Зорко сразу понял, что так было заведено, и кунсы и лагман лишь исполняли заповеданный предками обряд. Но величие сход оттого нисколько не потерял, напротив, Зорко еще более зауважал сегванов за такое почтение к праотцам: теперь сила и мудрость ушедших допрежь будут сопутствовать и покровительствовать здесь ныне живущим.
— Храмн, Хрор и Хригг да откроют мой разум, да вложат в уста мне мудрое слово! — воззвав так к главным сегванским богам, закончил Вольфарт ритуал.
Кунсы, которые встали, теперь опять расселись по местам, и лагман заговорил уже не нараспев, обращаясь просительно к богам, но уверенно и привычно, обращаясь к равным:
— Так теперь поведу речи. Хальфдир-кунс, морской кунс, уходит от нас в небесный чертог. Он был доблестным воином, и каждый берег Длинной Земли знал паруса его кораблей. Нет в том сомнения, что Храмн с почестью примет его к себе, и Хальфдир займет свое место на пиру богов. Немало достоинств было у Хальфдира, и каждый из вас, кунсы, скажет еще свое слово на тризне. Не во всякой стае будет столько же птиц, сколько величальных слов будет на той тризне речено. Не во всяком рыбьем косяке будет столько же сельди, сколько золотых колец добыл и роздал людям своим Хальфдир-кунс. Не во всяком посеве есть столько колосьев, сколько мечей поднимутся для кровавой мести, едва будет назван обидчик Хальфдира. Следует нам посему решить лишь то, как проводить Хальфдира в чертоги Храмна.
— Скажи нам, Вольфарт, что говорит о том предание, — взял слово Ранкварт-кунс. — Мы же, выслушав все, примем решение. Если же усомнимся мы в правоте своей перед богами, спросим у них совета.

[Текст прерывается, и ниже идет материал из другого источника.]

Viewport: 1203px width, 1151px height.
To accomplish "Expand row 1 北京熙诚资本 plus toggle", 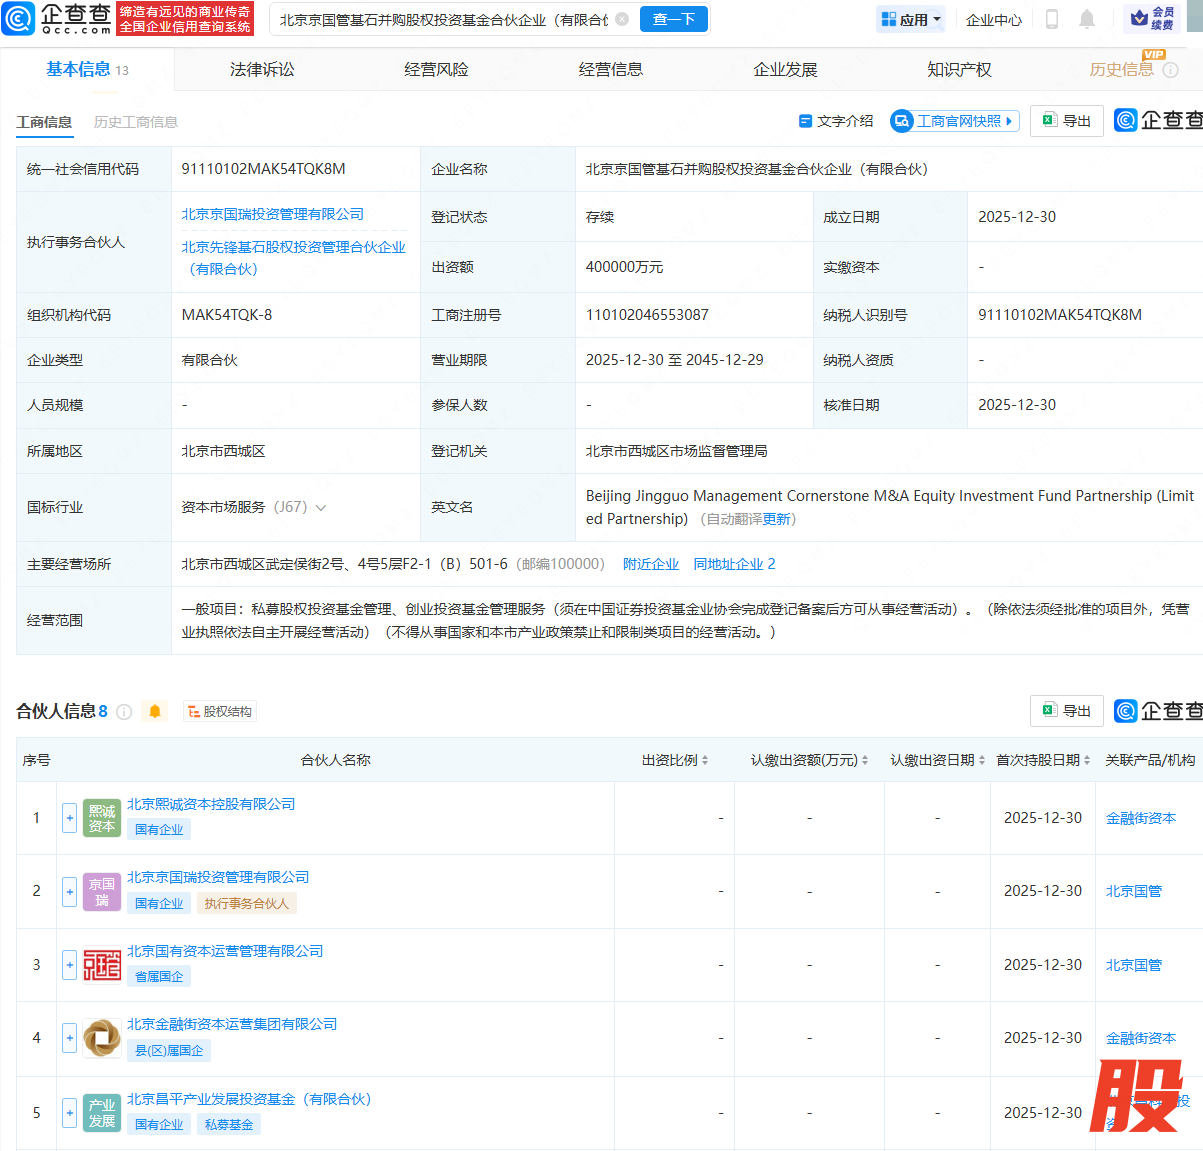I will 69,817.
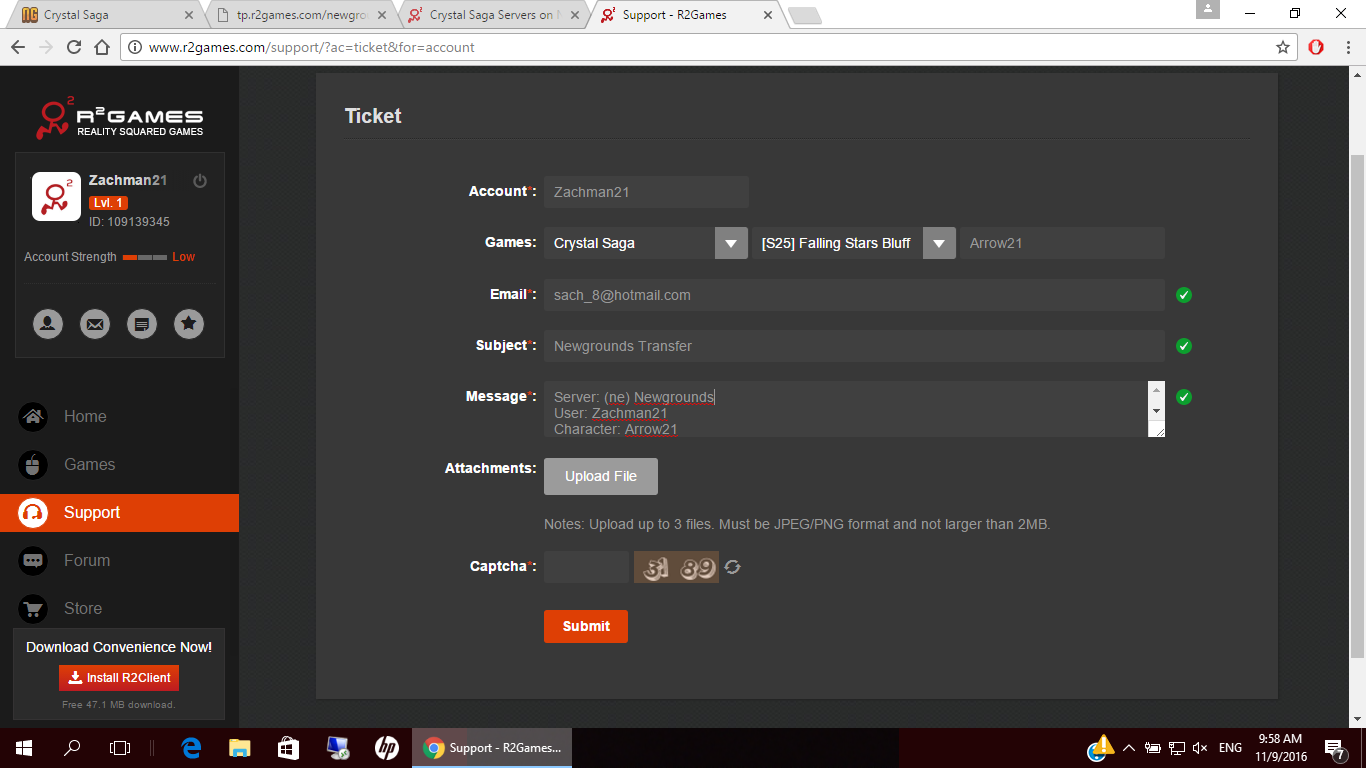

— Мудрые речи разумного мужа, — отметил лагман. — Слушайте же. Так глаголет предание, что если ушел по дороге к богам славный кунс смертью своею, и у одра вся семья собралась, и брат или сын закрывал ему очи, то надобно холм возвести и в холме том дарами, оружьем и утварью разной, совместно с людьми и конем, кои впредь ему будут служить, кунса навек упокоить. Если же в распре падет воин могучий, в усобице, в сваре, пусть в одиночестве путь он влачит к небесным чертогам и не в земле упокоится: ярый огонь пусть очистит скверну раздоров. Коли морская пучина, зверь на охоте, иная ли тварь иль стихия кунса погубят и найдено будет мертвое тело, то в лодку уложим усопшего вместе с дружиной его невеликой и пустим по водам. Если ж в бою нашел он кончину, то славный корабль, снабженный богато, с людьми и конями, мы в плаванье пустим, и лишь отойдет по волнам бегущим от берега судно, горящие стрелы отпустим вдогонку. Богам так было угодно.